_Your objective_:
Copy out the lines below word for word, leaving nothing out.

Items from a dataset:
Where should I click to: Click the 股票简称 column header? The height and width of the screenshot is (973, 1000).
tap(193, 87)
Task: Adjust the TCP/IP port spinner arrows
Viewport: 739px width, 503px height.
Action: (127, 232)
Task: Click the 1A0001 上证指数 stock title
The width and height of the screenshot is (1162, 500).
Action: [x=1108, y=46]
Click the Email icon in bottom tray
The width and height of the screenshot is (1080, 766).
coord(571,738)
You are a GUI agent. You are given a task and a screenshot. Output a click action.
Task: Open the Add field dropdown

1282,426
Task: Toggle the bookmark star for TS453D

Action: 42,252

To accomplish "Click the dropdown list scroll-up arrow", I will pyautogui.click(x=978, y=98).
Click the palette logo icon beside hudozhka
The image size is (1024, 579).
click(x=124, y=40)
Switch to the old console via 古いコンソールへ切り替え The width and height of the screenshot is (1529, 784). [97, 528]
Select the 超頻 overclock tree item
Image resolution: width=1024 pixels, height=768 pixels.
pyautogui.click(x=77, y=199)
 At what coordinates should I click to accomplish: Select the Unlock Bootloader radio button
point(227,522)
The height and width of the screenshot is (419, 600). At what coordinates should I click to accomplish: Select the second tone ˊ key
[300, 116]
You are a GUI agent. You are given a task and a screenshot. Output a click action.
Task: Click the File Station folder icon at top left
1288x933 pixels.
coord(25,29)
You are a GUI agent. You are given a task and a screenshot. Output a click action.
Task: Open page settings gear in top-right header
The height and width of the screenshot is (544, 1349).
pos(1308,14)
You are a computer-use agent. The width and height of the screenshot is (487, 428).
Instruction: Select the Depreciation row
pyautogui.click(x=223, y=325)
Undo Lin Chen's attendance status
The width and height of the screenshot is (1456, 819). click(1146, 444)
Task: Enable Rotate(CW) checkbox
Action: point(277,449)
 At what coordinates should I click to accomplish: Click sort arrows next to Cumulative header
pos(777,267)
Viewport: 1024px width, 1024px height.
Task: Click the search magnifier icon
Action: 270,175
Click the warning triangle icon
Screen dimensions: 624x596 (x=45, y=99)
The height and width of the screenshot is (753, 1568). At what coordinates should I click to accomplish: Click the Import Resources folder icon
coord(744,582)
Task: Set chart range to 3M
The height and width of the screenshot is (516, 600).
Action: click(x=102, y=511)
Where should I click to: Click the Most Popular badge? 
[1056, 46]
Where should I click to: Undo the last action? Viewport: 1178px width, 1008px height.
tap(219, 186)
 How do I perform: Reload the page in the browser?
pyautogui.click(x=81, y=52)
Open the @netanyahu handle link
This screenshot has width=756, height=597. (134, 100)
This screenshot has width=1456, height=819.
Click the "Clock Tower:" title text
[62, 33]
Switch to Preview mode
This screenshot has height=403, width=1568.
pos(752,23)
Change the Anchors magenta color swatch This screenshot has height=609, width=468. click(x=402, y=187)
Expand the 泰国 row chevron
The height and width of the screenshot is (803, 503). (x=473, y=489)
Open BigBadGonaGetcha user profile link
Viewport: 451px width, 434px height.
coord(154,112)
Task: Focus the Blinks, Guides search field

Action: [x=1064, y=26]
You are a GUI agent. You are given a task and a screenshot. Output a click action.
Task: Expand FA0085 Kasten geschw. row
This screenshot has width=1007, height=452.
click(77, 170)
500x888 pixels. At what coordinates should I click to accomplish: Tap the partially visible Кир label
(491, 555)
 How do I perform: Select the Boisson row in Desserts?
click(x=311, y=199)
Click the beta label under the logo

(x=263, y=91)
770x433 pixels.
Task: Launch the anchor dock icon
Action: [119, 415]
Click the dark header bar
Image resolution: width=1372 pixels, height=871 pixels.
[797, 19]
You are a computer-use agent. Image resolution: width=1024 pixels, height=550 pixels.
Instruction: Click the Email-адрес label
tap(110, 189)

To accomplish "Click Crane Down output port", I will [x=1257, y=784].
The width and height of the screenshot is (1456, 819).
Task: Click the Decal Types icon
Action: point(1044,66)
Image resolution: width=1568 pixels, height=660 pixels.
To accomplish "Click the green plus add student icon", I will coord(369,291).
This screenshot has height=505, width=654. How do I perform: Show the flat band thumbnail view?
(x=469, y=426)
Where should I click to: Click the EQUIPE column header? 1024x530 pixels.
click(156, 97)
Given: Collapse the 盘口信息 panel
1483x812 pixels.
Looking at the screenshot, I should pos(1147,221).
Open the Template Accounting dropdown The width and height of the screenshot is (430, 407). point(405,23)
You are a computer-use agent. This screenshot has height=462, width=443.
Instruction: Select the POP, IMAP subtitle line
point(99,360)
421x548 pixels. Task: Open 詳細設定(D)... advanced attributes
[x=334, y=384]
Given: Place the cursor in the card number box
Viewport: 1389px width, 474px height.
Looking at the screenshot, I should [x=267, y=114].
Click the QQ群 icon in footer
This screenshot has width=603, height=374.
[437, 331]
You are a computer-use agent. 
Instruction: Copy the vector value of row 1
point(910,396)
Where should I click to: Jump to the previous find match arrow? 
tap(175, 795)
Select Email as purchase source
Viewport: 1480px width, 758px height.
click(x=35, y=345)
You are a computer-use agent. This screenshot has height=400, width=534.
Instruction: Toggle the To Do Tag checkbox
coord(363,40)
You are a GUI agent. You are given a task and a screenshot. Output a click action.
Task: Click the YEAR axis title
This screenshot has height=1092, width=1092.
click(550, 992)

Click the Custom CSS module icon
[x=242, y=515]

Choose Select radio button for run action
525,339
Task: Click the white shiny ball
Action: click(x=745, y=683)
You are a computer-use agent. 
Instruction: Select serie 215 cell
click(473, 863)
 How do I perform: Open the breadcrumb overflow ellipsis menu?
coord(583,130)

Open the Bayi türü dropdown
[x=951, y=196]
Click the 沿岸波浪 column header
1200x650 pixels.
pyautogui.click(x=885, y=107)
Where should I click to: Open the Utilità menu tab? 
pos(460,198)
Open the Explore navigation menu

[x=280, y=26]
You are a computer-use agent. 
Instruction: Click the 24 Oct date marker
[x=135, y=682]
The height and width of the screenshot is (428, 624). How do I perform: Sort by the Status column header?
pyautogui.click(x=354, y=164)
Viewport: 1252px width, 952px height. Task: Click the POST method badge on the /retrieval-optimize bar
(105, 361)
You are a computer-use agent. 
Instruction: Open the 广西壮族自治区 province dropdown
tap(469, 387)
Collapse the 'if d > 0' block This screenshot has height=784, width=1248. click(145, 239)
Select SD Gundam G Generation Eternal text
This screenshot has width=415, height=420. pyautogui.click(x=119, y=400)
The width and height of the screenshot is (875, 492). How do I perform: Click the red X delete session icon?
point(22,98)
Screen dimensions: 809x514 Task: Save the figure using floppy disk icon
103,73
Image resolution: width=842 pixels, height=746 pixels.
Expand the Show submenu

_Answer to the exercise_:
Where should I click to: Click the 股票简称 column header? The height and width of the screenshot is (973, 1000).
tap(193, 87)
Task: Adjust the TCP/IP port spinner arrows
Viewport: 739px width, 503px height.
Action: (127, 232)
Task: Click the 1A0001 上证指数 stock title
The width and height of the screenshot is (1162, 500).
Action: [x=1108, y=46]
Click the Email icon in bottom tray
The width and height of the screenshot is (1080, 766).
coord(571,738)
You are a GUI agent. You are given a task and a screenshot. Output a click action.
Task: Open the Add field dropdown

1282,426
Task: Toggle the bookmark star for TS453D

Action: 42,252

To accomplish "Click the dropdown list scroll-up arrow", I will pyautogui.click(x=978, y=98).
Click the palette logo icon beside hudozhka
The image size is (1024, 579).
click(x=124, y=40)
Switch to the old console via 古いコンソールへ切り替え The width and height of the screenshot is (1529, 784). [97, 528]
Select the 超頻 overclock tree item
Image resolution: width=1024 pixels, height=768 pixels.
pyautogui.click(x=77, y=199)
 At what coordinates should I click to accomplish: Select the Unlock Bootloader radio button
point(227,522)
The height and width of the screenshot is (419, 600). At what coordinates should I click to accomplish: Select the second tone ˊ key
[300, 116]
You are a GUI agent. You are given a task and a screenshot. Output a click action.
Task: Click the File Station folder icon at top left
1288x933 pixels.
coord(25,29)
You are a GUI agent. You are given a task and a screenshot. Output a click action.
Task: Open page settings gear in top-right header
The height and width of the screenshot is (544, 1349).
pos(1308,14)
You are a computer-use agent. The width and height of the screenshot is (487, 428).
Instruction: Select the Depreciation row
pyautogui.click(x=223, y=325)
Undo Lin Chen's attendance status
The width and height of the screenshot is (1456, 819). click(1146, 444)
Task: Enable Rotate(CW) checkbox
Action: point(277,449)
 At what coordinates should I click to accomplish: Click sort arrows next to Cumulative header
pos(777,267)
Viewport: 1024px width, 1024px height.
Task: Click the search magnifier icon
Action: 270,175
Click the warning triangle icon
Screen dimensions: 624x596 (x=45, y=99)
The height and width of the screenshot is (753, 1568). At what coordinates should I click to accomplish: Click the Import Resources folder icon
coord(744,582)
Task: Set chart range to 3M
The height and width of the screenshot is (516, 600).
Action: click(x=102, y=511)
Where should I click to: Click the Most Popular badge? 
[1056, 46]
Where should I click to: Undo the last action? Viewport: 1178px width, 1008px height.
tap(219, 186)
 How do I perform: Reload the page in the browser?
pyautogui.click(x=81, y=52)
Open the @netanyahu handle link
This screenshot has width=756, height=597. (134, 100)
This screenshot has width=1456, height=819.
Click the "Clock Tower:" title text
[62, 33]
Switch to Preview mode
This screenshot has height=403, width=1568.
pos(752,23)
Change the Anchors magenta color swatch This screenshot has height=609, width=468. click(x=402, y=187)
Expand the 泰国 row chevron
The height and width of the screenshot is (803, 503). (x=473, y=489)
Open BigBadGonaGetcha user profile link
Viewport: 451px width, 434px height.
coord(154,112)
Task: Focus the Blinks, Guides search field

Action: [x=1064, y=26]
You are a GUI agent. You are given a task and a screenshot. Output a click action.
Task: Expand FA0085 Kasten geschw. row
This screenshot has width=1007, height=452.
click(77, 170)
500x888 pixels. At what coordinates should I click to accomplish: Tap the partially visible Кир label
(491, 555)
 How do I perform: Select the Boisson row in Desserts?
click(x=311, y=199)
Click the beta label under the logo

(x=263, y=91)
770x433 pixels.
Task: Launch the anchor dock icon
Action: [119, 415]
Click the dark header bar
Image resolution: width=1372 pixels, height=871 pixels.
[797, 19]
You are a computer-use agent. Image resolution: width=1024 pixels, height=550 pixels.
Instruction: Click the Email-адрес label
tap(110, 189)

To accomplish "Click Crane Down output port", I will [x=1257, y=784].
The width and height of the screenshot is (1456, 819).
Task: Click the Decal Types icon
Action: point(1044,66)
Image resolution: width=1568 pixels, height=660 pixels.
To accomplish "Click the green plus add student icon", I will coord(369,291).
This screenshot has height=505, width=654. How do I perform: Show the flat band thumbnail view?
(x=469, y=426)
Where should I click to: Click the EQUIPE column header? 1024x530 pixels.
click(156, 97)
Given: Collapse the 盘口信息 panel
1483x812 pixels.
Looking at the screenshot, I should pos(1147,221).
Open the Template Accounting dropdown The width and height of the screenshot is (430, 407). point(405,23)
You are a computer-use agent. This screenshot has height=462, width=443.
Instruction: Select the POP, IMAP subtitle line
point(99,360)
421x548 pixels. Task: Open 詳細設定(D)... advanced attributes
[x=334, y=384]
Given: Place the cursor in the card number box
Viewport: 1389px width, 474px height.
Looking at the screenshot, I should [x=267, y=114].
Click the QQ群 icon in footer
This screenshot has width=603, height=374.
[437, 331]
You are a computer-use agent. 
Instruction: Copy the vector value of row 1
point(910,396)
Where should I click to: Jump to the previous find match arrow? 
tap(175, 795)
Select Email as purchase source
Viewport: 1480px width, 758px height.
click(x=35, y=345)
You are a computer-use agent. This screenshot has height=400, width=534.
Instruction: Toggle the To Do Tag checkbox
coord(363,40)
You are a GUI agent. You are given a task and a screenshot. Output a click action.
Task: Click the YEAR axis title
This screenshot has height=1092, width=1092.
click(550, 992)

Click the Custom CSS module icon
[x=242, y=515]

Choose Select radio button for run action
525,339
Task: Click the white shiny ball
Action: click(x=745, y=683)
You are a computer-use agent. 
Instruction: Select serie 215 cell
click(473, 863)
 How do I perform: Open the breadcrumb overflow ellipsis menu?
coord(583,130)

Open the Bayi türü dropdown
[x=951, y=196]
Click the 沿岸波浪 column header
1200x650 pixels.
pyautogui.click(x=885, y=107)
Where should I click to: Open the Utilità menu tab? 
pos(460,198)
Open the Explore navigation menu

[x=280, y=26]
You are a computer-use agent. 
Instruction: Click the 24 Oct date marker
[x=135, y=682]
The height and width of the screenshot is (428, 624). How do I perform: Sort by the Status column header?
pyautogui.click(x=354, y=164)
Viewport: 1252px width, 952px height. Task: Click the POST method badge on the /retrieval-optimize bar
(105, 361)
You are a computer-use agent. 
Instruction: Open the 广西壮族自治区 province dropdown
tap(469, 387)
Collapse the 'if d > 0' block This screenshot has height=784, width=1248. click(145, 239)
Select SD Gundam G Generation Eternal text
This screenshot has width=415, height=420. pyautogui.click(x=119, y=400)
The width and height of the screenshot is (875, 492). How do I perform: Click the red X delete session icon?
point(22,98)
Screen dimensions: 809x514 Task: Save the figure using floppy disk icon
103,73
Image resolution: width=842 pixels, height=746 pixels.
Expand the Show submenu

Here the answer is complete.